**Text passage:**

__________

Awareness deficiencies prompted by mobile phone use is escalating incidents of accidents on roads Phil Brooks, Chief Inspector, Stakeholder Relations Manager, NSW Police has told logistics giant, Linfox.
The consequences of driver distraction on the road are deadly with more than half of distractions now known to be a factor in an incident that could have been avoidable.
Queensland University of Technology has found that driver distraction is a contributing factor in 78 per cent of car crashes and 65 per cent of near crashes.
Chief Inspector Brooks told Linfox that driving requires 100 per cent engagement with the task.
“We want using a mobile phone while you’re behind the wheel to be thought of as the new drink driving,” he said.
“We see younger people, walking or cycling, pre-occupied with their phones, so the behaviours are very established by the time they have their licence, well before they are subject to any laws we might have about using phones while driving.”
As road transport fleets look to get younger across their driving crews and established operators negotiating increasingly crowded routes with a broader spectrum of drivers it's a hot issue affecting all age ranges, genders and tasks.
Technology can play a part but it's only part of the solution according to Chief Inspector Brooks who said there needed to be more personal responsibility.
He believes current legislation is adequate and the best way forward is to engage the community with consistent messaging both in the media and on other channels, backed up by enforcement.

__________

**Data provided:**
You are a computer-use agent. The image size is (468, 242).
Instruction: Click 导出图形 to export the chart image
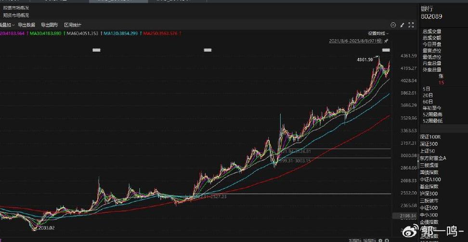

__________

**Tasks for this exercise:**
[a] In the article on mobile phones and driver distraction, list every percentage figure given as "per cent," along with what each one measures.
[b] Decide whether each statement agrees with the article on mobile phones and driver distraction. Answer yes or no for each, and quote the words of the article that decide it.
(i) Chief Inspector Brooks thinks current legislation is not adequate.
(ii) Queensland University of Technology found driver distraction to be a contributing factor in 78 per cent of car crashes.
(iii) Chief Inspector Brooks regards technology as the whole solution.
[c] Continue the article on mobile phones and driver distraction from its final sentence.

**Results for the exercise:**
[a]
- 78 per cent: the share of car crashes in which driver distraction is a contributing factor
- 65 per cent: the share of near crashes in which driver distraction is a contributing factor
- 100 per cent: the engagement with the task that driving requires

[b]
(i) No: "He believes current legislation is adequate"
(ii) Yes: "driver distraction is a contributing factor in 78 per cent of car crashes"
(iii) No: "Technology can play a part but it's only part of the solution"

[c]
“We’ve had random breath testing since 1984, strong messaging and followed through with arrests and charges — that has all had a significant effect on road safety.”
Long-lens cameras are being used to identify drivers using their phones, and take photographs for evidence.
A rise in nose-to-tail crashes is thought to be symptomatic of mobile phone use.
Linfox stated that its own position on safety was non-negotiable. Telemetry allowed drivers to communicate operational updates without having to put their hands on a device, which helps keep their eyes on the road for longer.
Reaching for the phone can increase the probability of an incident by nearly five times according to research by Virginia Tech Transportation Institute. The US-based institute, which affects policy and legislation, found that texting increases the likelihood of an accident by more than six times, and dialling a hand-held phone ups the probability by more than 12 times.
Recent industry data suggests that one in ten heavy vehicle crashes results from heavy vehicle driver fatigue.
There is limited evidence on the reliability and validity of fatigue and distraction detection technologies, especially from independent third party assessments according to the National Heavy Vehicle Regulator (NHVR).
A recent review by the NHVR indicated that devices should not be implemented as a stand alone tool for fatigue management.
"Rather, the technology should be used as part of a Fatigue Risk Management System," it said in a statement.